She admitted to her mistake and requested a self-referral to the senate privileges committee on Monday, meaning she handed herself over to be investigated for corruption. Thorpe handled the scandal the way a leader should and declared on Tuesday she would not be quitting politics.

But the vitriol spat at her within the right-wing media and online has shown once again that women in politics, especially First Nations women, are held to a different standard than their white, male counterparts.

Thorpe dated Martin in early 2021 while she was on the parliamentary law enforcement committee, three years after he stepped down from the Rebels’ Victorian chapter in 2018. He has no criminal convictions and there is no suggestion he is still involved with the Rebels.

But Greens staffers raised concerns about the relationship because the law enforcement committee regularly received confidential briefings about organised crime and bikie gangs. Not disclosing the relationship was indeed, as Thorpe put it, “not exercising good judgement”. But how many other MPs have exercised poor judgement and suffered fewer consequences than Thorpe?

Let’s start with connections to organised crime. It is by all accounts a bad thing. But Thorpe’s not the only politician to be accused of fraternisation.

Victorian opposition leader Matthew Guy kept his high-status job after he was found to have had a lavish lobster dinner with an alleged Melbourne mafia boss to allegedly procure a political donation in 2017. Guy has been known only as the “lobster mobster” in public discourse since and he’s still running to be premier in 2022. Did the Murdoch media come for him in the same way they came for Thorpe?

What about undisclosed relationships then?

Former federal education minister Alan Tudge not only had an extra-marital relationship with his former media adviser Rachelle Miller, but he was also accused of being emotionally, and on one occasion physically, abusive towards her. He stood down from the ministry but remained on the backbench. All the while then-Prime Minister Scott Morrison held a neutral stance.

And it was months after the Christian Porter scandal broke that he quit politics. In early 2021 the former Attorney-General was accused of historical rape, a crime that comes with a prison sentence of up to 14 years, but he remained on Morrison’s ministry for six months before he resigned over a political donations scandal.

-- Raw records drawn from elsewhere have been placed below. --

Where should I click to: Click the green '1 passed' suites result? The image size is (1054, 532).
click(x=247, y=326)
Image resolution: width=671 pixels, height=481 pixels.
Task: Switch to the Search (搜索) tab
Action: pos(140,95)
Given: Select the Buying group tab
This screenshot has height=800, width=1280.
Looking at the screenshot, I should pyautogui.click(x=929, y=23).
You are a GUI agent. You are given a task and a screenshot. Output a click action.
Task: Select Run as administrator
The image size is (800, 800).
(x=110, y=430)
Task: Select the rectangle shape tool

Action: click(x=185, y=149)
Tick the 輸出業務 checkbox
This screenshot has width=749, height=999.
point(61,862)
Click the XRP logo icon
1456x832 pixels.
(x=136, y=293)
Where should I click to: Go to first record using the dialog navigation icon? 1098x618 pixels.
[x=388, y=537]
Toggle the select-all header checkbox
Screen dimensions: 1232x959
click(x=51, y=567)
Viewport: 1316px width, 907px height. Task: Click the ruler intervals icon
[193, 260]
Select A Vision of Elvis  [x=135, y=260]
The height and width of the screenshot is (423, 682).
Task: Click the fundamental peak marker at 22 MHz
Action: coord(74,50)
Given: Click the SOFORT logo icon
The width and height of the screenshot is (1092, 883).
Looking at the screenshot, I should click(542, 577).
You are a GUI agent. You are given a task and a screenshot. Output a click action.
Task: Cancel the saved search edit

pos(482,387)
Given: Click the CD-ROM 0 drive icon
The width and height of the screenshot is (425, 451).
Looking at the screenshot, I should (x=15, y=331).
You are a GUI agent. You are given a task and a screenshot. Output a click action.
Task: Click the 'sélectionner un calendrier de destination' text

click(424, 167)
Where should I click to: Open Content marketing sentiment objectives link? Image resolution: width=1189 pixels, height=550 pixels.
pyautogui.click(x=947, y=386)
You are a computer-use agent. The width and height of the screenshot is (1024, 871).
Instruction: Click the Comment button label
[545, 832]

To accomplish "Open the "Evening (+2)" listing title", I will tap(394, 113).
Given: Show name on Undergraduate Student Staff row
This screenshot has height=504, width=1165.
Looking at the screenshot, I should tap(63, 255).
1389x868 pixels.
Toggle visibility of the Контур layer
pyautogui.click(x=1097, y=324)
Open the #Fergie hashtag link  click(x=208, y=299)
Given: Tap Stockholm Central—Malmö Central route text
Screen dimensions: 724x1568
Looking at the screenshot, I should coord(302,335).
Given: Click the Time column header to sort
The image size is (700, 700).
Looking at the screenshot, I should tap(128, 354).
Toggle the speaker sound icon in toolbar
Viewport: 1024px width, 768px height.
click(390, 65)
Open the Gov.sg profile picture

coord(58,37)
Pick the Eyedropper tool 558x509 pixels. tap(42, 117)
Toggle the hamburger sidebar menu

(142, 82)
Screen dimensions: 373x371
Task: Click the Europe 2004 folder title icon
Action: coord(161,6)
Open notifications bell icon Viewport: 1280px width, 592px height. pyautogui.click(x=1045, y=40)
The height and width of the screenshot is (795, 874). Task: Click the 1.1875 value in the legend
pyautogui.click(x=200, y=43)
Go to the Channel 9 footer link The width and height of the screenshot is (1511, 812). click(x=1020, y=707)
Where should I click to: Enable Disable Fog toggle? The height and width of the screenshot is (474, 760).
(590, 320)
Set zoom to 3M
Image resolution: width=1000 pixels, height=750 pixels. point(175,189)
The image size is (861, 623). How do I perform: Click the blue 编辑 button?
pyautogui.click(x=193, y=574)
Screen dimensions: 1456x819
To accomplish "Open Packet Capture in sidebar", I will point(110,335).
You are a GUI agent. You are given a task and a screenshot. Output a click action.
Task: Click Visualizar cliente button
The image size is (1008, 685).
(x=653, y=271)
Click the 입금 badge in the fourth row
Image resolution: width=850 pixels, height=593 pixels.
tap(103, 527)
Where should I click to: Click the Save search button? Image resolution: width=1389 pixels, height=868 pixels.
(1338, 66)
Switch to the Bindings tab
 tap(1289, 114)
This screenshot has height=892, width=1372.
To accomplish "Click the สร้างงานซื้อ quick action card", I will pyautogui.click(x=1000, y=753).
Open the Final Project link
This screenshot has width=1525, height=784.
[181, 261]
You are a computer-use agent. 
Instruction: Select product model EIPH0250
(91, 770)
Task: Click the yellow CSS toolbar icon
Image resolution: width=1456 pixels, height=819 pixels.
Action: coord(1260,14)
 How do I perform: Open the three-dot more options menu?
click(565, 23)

And now we come to our very own former PM. Among allllll the disagreeable shit Morrison’s done, perhaps the worst or at the least most relevant here is that he failed to disclose (i.e. tell fkn anyone) that he had sworn himself into overseeing five ministerial portfolios while he was the country’s leader.

“It’s undermined our democracy. It’s an attack on the Westminster system of parliamentary democracy as we know it. And not just Mr Morrison, but others who were involved in this, need to be held to account,” Prime Minister Anthony Albanese said.

Yes, all politicians should be held to account for their failings, but this incident within the Greens highlights that they are absolutely not. Liberal Party members and other MPs and senators like Pauline Hanson are now calling for Thorpe to be censured.

A censure motion basically allows ministers to formally signal they’re pissed off with the performance or actions of another minister without it having any constitutional or legal consequences.

I don’t normally use proverbs but there’s never been a more pertinent time to yell: let he who is without sin cast the first motherfucking stone.